Berawal dari Surga Sebagai penghulu para malaikat dengan semua gelar dan sebutan kemuliaan, Azazil merasa tak pantas bersujud pada makhluk lain termasuk Adam karena merasa penciptaan dan statusnya yang lebih baik. Allah melihat tingkah dan sikap Azazil, lalu bertanya sembari memberi gelar baru baginya Iblis. "Hai Iblis, apakah yang menghalangimu untuk bersujud kepada yang telah Kuciptakan dengan kedua tangan-Ku. Apakah kamu menyombongkan diri (takabur) ataukah kamu merasa termasuk orang-orang yang lebih tinggi?"

Mendengar pernyataan Allah, bukan permintaan ampun yang keluar dari Azazil, sebaliknya ia malah menantang dan berkata
Wahai Allah,
Bagaimana aku bisa sujud kepada adam sedangkan Engkau sendiri telah membisikkan sesuatu kepadaku bahwa ini adalah bagian kehendakMU
 
Bagaimana bisa aku sujud kepada yang selain Engkau, Selama ini aku dan Engkau adalah satu dan pengetahuanMu adalah pengetahuanku, dalam keKuasaanMu
 
Bagaimana aku bisa sujud kepada makhluk yang akan menumpahkan darah dan permusuhan
Bagaimana aku bisa sujud kepada makhluk yang hanya sedikit saja diantara mereka yang akan Mengagungkan Engkau 
 
Bagaimana aku bisa sujud kepada adam dan anak cucunya yang kelak sebagian besar dari mereka akan memusuhi agama Engkau, sedangkan pengetahuan ini adalah Engkau sendiri yang membukakannya untukku

"Ya Allah,sungguh Engkau telah ciptakan aku dari 'api yang menyala' dan Engkau ciptakan dia dari 'tanah' maka aku tidak akan sudi sujud kepada dia .."

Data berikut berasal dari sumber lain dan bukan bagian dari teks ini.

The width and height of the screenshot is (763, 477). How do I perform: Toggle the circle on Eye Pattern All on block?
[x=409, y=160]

"SUJUDLAH KAMU KEPADA ADAM"
"Demi KeBesaranMu ... aku tidak akan sujud kepada yang selain Engkau"

"SUJUDLAH KAMU KEPADA ADAM"
"Sungguh hanya kepadaMu saja hamba bersujud"

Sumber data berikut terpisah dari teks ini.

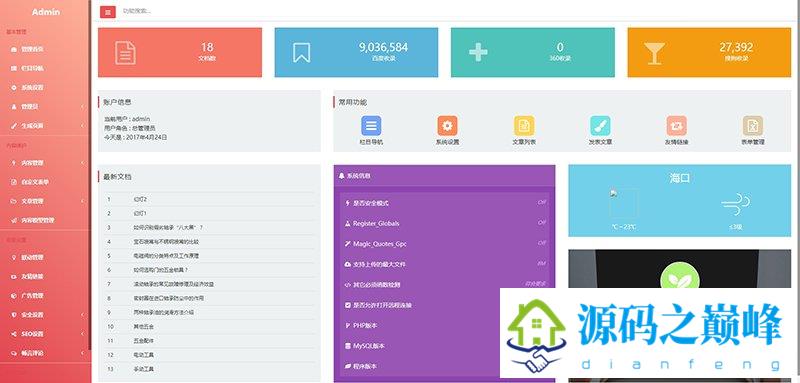
Task: Click the funnel icon on the 27,392 card
Action: coord(654,53)
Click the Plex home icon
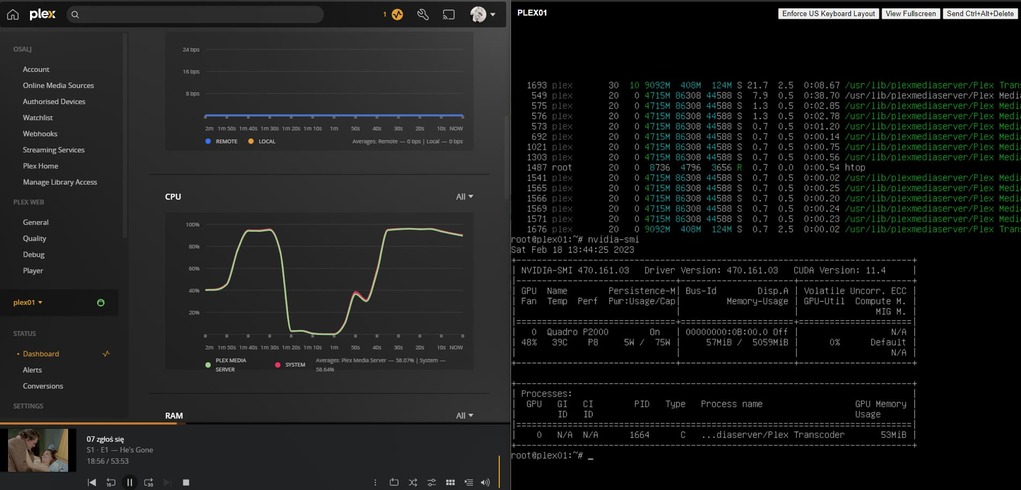The image size is (1021, 490). (13, 15)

Mendengar jawaban Azazil yang sombong, Allah berfirman. "Keluarlah kamu dari surga. Sesungguhnya kamu adalah orang-orang yang diusir".

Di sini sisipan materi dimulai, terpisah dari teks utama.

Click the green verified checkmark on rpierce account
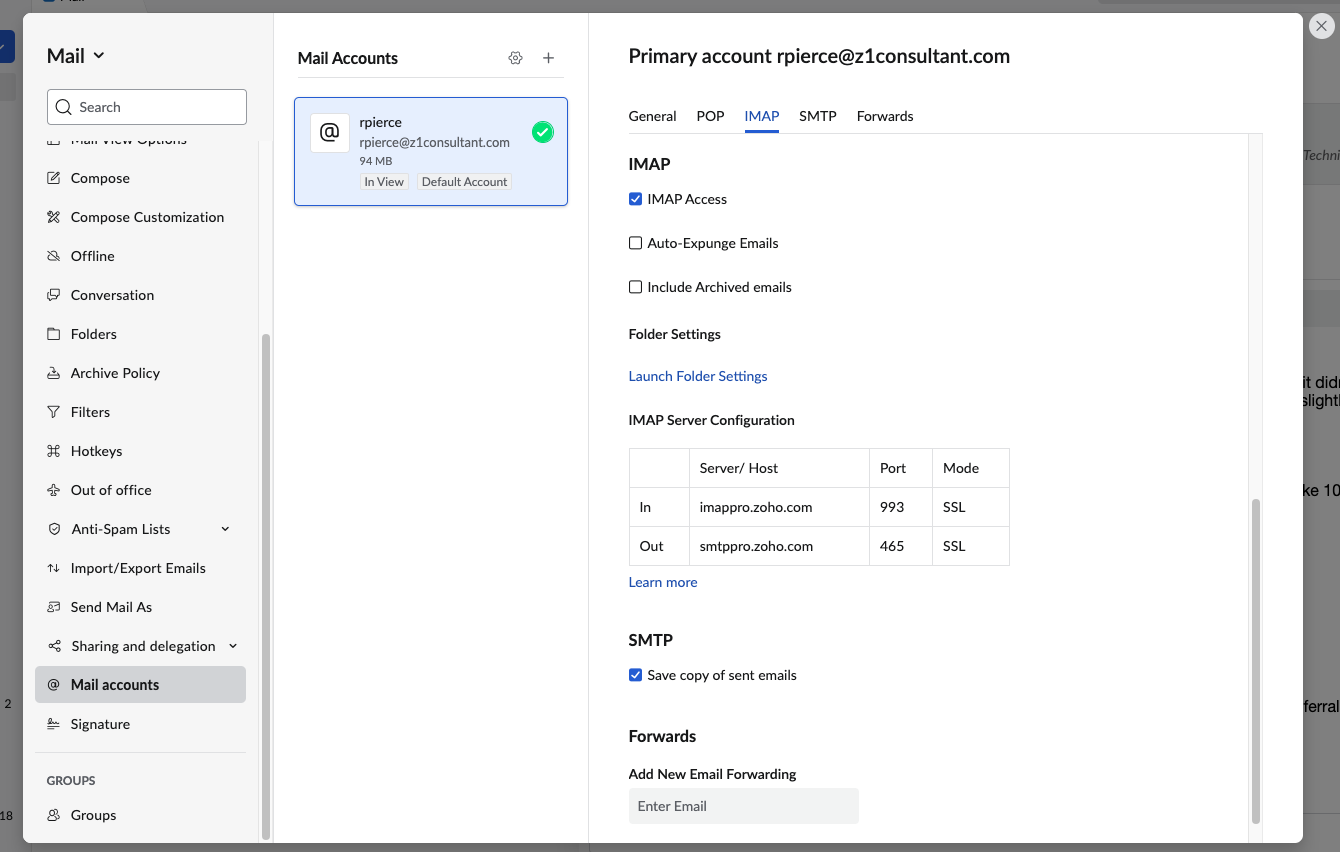coord(543,132)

Azazil alias Iblis, sejak itu tak lagi berhak menghuni surga. Kesombongan dirinya, yang merasa lebih baik, lebih mulia dan sebagainya dibanding makhluk lain telah menyebabkannya menjadi penentang Allah yang paling nyata. Padahal Allah sungguh tak menyukai orang-orang yang sombong. Diharamkan-Nya Surga bagi orang yang dalam hatinya ada rasa sombong meskipun seberat biji sawi.

Bibit kesombongan dari Azazil sejatinya sudah bersemai sejak Israfil dan para malaikat mendatanginya agar mendoakan mereka kepada Allah. Waktu itu, ketika mendengar penjelasan Israfil, Azazil berkata, "Ya Allah! Hamba-Mu yang manakah yang berani menentang perintah-Mu, sungguh aku ikut mengutuknya."

Azazil lupa, dirinya adalah juga hamba Allah dan tak menyadari bahwa kata "hamba" yang tertera pada tulisan di pintu surga, bisa menimpa kepada siapa saja, termasuk dirinya.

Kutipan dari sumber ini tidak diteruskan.